I have to admit from the start that I've always wanted to be in the Best American Poetry, so there's something delicious
to me about being here even though I've never actually been in one of the print volumes! Except as an editor, that is. Ambition is no small thing, but surely it shrinks down in the chastening face of each day's news. Given what goes on in the world, why do we think poems are so important? I mean, the folks I work for get about 90,000 of them every year (for which we are extremely grateful), and I imagine everyone who sends poems out, as I do myself, hopes something will come of their work. Why?

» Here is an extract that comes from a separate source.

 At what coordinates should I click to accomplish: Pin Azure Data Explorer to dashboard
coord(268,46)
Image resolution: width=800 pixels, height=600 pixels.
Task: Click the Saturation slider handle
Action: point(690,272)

In a pair of essays forthcoming in Poetry, both Adam Kirsch and Robert Archambeau take up the question. Kirsch's chastening view is that "as far back as we can see, the economics of literary fame have been based on scarcity: there is not enough recognition to go around, so every human's being's just claim cannot be met... If the scarcity of recognition is a symptom of the world's fallenness, then literary ambition is a form of complicity with fallenness. In other words, it is a sin." And he adds: "Because there is not enough money in the world, people steal; because there is not enough power, people do violence; because there is not enough recognition, they make art." Archambeau has a more benign and bemused view (and he wrote this before last weeks' stock market roller coaster ride): "the field of poetry is somewhat insulated from market forces, if for no other reason than that the materials rewards are so small," and that poets "tend to define themselves with reference to the cultural, rather than their material capital."
Depressing either way, eh? Still...
This year's BAP has a poem in it that makes me feel a little better about all this, because it's a small miracle. Kathryn Starbuck's "The Shoe" gave me a chill when it first crossed my desk. Her late husband George was really a Best American Poet, and while he was around Kathryn never was herself nor had any ambition to be a poet. But somehow, after he passed away, poems came to her. Poems that were not like his - he was not somehow speaking to her from the great beyond - but purely her own. She had to bone up on what goes on with poems: how they get formed and reformed, what to do with them, and so on. And so she sent the poem off to a magazine. Reading it, I first thought of Lowell's poem about losing his glasses for days in a shoe: George had rather famously been a student of Lowell's. Yet I don't think this is what Kathy had in mind. Instead, her poem begins with an empty shoe that forces her to reckon with the fact that it was George who had been lost: a whole man, a husband and lover (not just a poet). Now here's the miraculous part. Kathy did the thing they tell you not to do in How to Publish Poems 101: she sent her only copy. And having done so, she then forgot all about it! I was at Harvard Review at the time, and when we wrote her with the acceptance, it put her in a bit of a panic. She wasn't even sure she had written the poem, and had no evidence for it other than the copy we had on our hands! Somehow, between us, we had rescued a poem, and somehow that poem rescues some part of George Starbuck. And nobody had any idea the poem would go on to be included in a volume of best American poems, that's for sure. So maybe there's some redemption that goes along with the sin. You can keep something alive that was supposed to have vanished forever. That must be why we do what we do.